Pendant des semaines, des mois, des années. Qu’a-t-il oublié ? Tout. Parce que le Fataliste croit avec une foi granitique que l’on peut lui construire la campagne du millénaire sans matériel. Parce que vous obtenez votre matériel à partir d’Internet, non ? Par “Internet”, le Fataliste entend son site web et ses précédentes campagnes publicitaires, ainsi que des images prises au hasard sans se soucier des droits d’auteur et surtout sans aucun rapport avec la marque. Non, il n’a pas le logo en format vectoriel, parce que son neveu l’a fait quand il était à l’école d’art, mais ensuite son PC a été volé (à son neveu) et donc le fichier original n’est plus là.

Mais vous pouvez le télécharger sur Internet et le reconstruire, non ? Le changer ? Non, le neveu serait trop déçu. Et puis, bien sûr, il y a les médias sociaux. Quel type de contenu partageons-nous sur les réseaux sociaux ? “Eh bien, je ne sais pas, tu le fais, ces trucs qui se passent maintenant.” Avons-nous du matériel vidéo ? Bien sûr que non. Des promotions, initiatives, lancements, événements sont-ils prévus ? Non. On fait une séance photo ? Non, vous pouvez prendre des photos sur Internet (encore une fois) et les modifier à votre guise, il n’est pas nécessaire d’en faire de nouvelles, on peut tout faire avec Photoshop de nos jours. Avons-nous 10 000 AINS le mois prochain ? Allô, une ambulance ? Notre spécialiste du marketing des médias sociaux s’est violemment cogné le front contre le bord du bureau.

Le malin, ou le client qui vous paie avec l’argent d’un autre…

Il s’agit d’une catégorie que vous êtes plus susceptible de rencontrer si vous travaillez dans le secteur de l’événementiel et surtout si vous êtes impliqué dans des événements produits par des organismes publics ou des collectivités locales. Le malin a été désigné par le client réel (la municipalité, la région ou l’institution) pour gérer les relations avec l’organisateur de l’événement et veut vous montrer qu’il est de votre côté. Le Malin est immédiatement reconnaissable, car il a l’air blasé typique de quelqu’un qui sait comment va le monde et qui distribue des blagues dont lui seul peut rire. La tâche principale du malin est de tirer sur le prix de n’importe quoi pendant l’élaboration du projet et de partir en vacances pendant la réalisation de ce dernier.
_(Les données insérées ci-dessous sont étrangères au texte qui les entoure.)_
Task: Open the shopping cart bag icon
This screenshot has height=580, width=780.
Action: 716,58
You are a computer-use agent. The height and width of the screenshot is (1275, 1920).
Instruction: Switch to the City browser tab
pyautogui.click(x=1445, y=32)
Avec ce type de client on pourrait avoir ce genre de conversation :

– Pour l’événement, le maire aimerait avoir cet artiste qui a remporté le prix de la critique au Sanremo de l’année dernière, celui que les jeunes filles aiment, est-ce possible ?

– Bien sûr, son agent vient de m’informer que son cachet est de n-mille euros.

– Parfait ! C’est exactement le budget que nous avons pour la soirée !

– Hum. Vous voulez dire le budget artistique ?

– Qu’est-ce que vous voulez dire ?

– Le budget comprend-il la scène, le service et la sécurité ?

– Je n’y avais pas pensé, mais pas de problème, je demanderai au DJ qui a fait la fête pour les 18 ans de ma fille !

– Et puis, en plus du cachet, il y aurait l’hôtel…

– Mais pas de problème, la pension de mon beau-frère est là !

– Et le traiteur…

– Mais pas de problème, il y a le restaurant de mon cousin !

– Et la promotion de l’événement…

– Vous vous occuperez de ça, n’est-ce pas ?

– D’accord, avec quel budget ?

– Ecoutez, je vais vous dire, vous voyez ce que vous pouvez économiser et le reste vous pouvez l’empocher…

La partie la plus amusante de l’interaction avec le gars intelligent est que ce dernier essaiera toujours de ne pas payer. Dans cette interaction tout à fait hypothétique, par exemple, à l’énième rappel de paiement dû il y a trois mois, le malin pourrait répondre qu’il ne peut pas vous payer car il y a eu des dépenses imprévues. À votre demande de connaître la nature de ces dépenses imprévues, le malin pourrait répondre “nous avons dû payer les salaires”.